By working together rather than competing, CHHS agencies receive the city’s largest social service grant for housing—more than $3 million in HUD and Department of Commerce dollars.

For the project, Catholic Charities and VOA will receive funding from the State of Washington Finance Commission, which grants 9 percent tax credits to investors—individuals and banks donating funds for tax breaks. Over 10 years, a $10 million investment can be a $10 million tax credit.

Construction is $7.5 million plus soft costs for a total of $10 million for each building.

Operating costs will come from other philanthropy and government sources. Given that tenants will pay no rent, thanks to Spokane Housing Authority Section 8 vouchers, both projects need local contributions.

For the next few years, Rob plans to build at least one new project like this a year, eventually to house all the 362 chronically homeless people—based on the last count in the city.

In addition, the City of Spokane has Single Coordinated Entry, so homeless people are assessed and those with the highest scores can enter the Housing First program.

“When people with the highest need are in this housing, it will free other housing for people with fewer challenges,” said Marilee.

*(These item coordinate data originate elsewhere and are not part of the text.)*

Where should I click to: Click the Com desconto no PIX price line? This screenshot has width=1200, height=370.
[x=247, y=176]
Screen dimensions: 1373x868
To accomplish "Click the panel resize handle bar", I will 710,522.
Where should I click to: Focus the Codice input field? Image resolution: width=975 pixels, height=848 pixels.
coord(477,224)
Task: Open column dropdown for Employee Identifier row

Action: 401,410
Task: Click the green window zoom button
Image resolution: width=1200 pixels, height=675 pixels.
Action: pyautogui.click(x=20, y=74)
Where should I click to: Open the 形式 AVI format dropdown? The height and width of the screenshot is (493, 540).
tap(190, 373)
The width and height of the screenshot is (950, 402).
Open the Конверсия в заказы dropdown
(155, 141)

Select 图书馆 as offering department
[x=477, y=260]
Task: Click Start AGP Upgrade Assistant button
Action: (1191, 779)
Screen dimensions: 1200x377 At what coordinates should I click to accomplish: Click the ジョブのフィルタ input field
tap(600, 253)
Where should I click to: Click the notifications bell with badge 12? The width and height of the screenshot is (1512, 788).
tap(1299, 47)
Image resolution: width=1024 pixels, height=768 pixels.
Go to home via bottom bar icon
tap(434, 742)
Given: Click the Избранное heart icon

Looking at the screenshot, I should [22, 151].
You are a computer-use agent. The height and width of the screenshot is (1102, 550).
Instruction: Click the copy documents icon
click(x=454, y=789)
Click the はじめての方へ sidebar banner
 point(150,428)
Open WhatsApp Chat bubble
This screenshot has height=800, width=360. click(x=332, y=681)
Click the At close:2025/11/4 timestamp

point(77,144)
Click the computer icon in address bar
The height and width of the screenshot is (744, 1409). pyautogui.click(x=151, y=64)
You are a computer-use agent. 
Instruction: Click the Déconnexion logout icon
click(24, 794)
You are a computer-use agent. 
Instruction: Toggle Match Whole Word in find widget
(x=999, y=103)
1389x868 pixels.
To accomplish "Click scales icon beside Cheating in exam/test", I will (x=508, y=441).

Catholic Charities has 1,000 units of housing in Eastern Washington. Fr. Bach Haven, a new project for homeless veterans in Walla Walla and the Collins Apartments are the only other housing for chronically homeless.

Rob said they will recruit for the new units at the 104-bed dormitory of House of Charity and 34-bed Hope House.

“Over time, we will free beds for the temporarily homeless, the newly homeless and homeless travelers,” Rob said. “Shelters should not have residents sleeping there for years and years.”

“It would be fabulous to have empty shelters,” said Marilee, pointing out that it’s to everyone’s advantage—businesses, hospitals, police, tourism and homeless people themselves—to have chronically homeless people off the streets downtown.